TASK GOAL: As the output, give exactly the lines that run from the one with "You are a computer-use agent." through the end of the records below, and omit pictures.

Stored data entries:
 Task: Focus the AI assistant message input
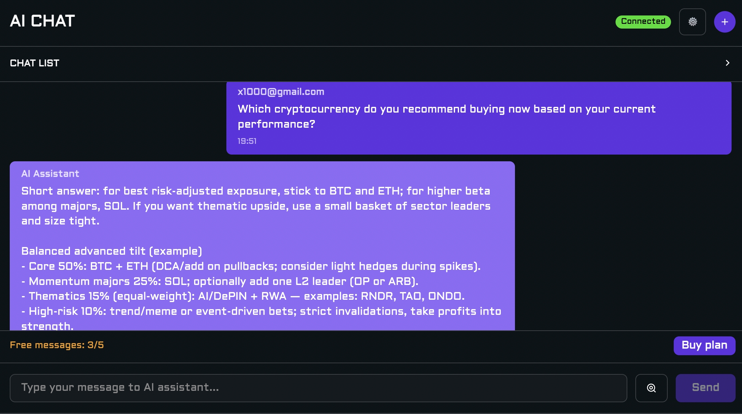(318, 388)
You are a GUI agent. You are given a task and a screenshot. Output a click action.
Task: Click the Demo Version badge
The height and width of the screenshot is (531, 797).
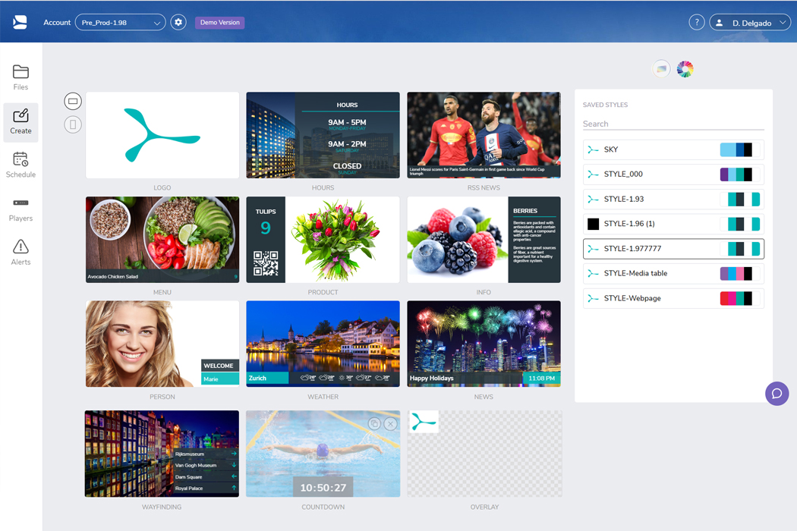coord(219,23)
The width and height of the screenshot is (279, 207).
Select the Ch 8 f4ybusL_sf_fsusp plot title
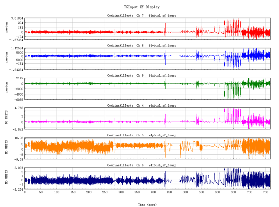pos(141,46)
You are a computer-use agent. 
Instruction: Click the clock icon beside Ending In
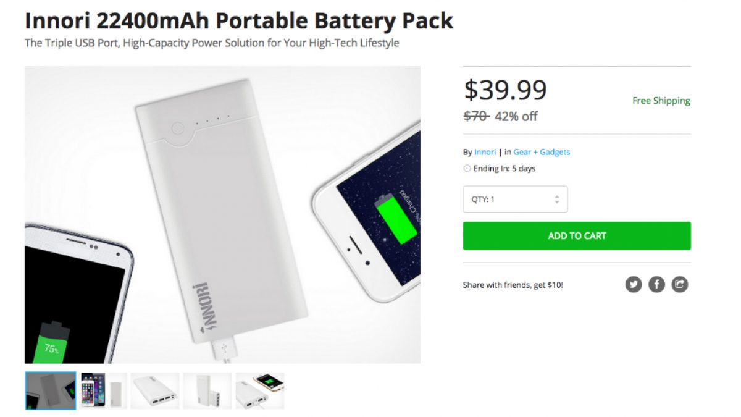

RESULT FOR THIS TASK:
You are a computer-use agent. 
Instruction: Click the clock icon beside Ending In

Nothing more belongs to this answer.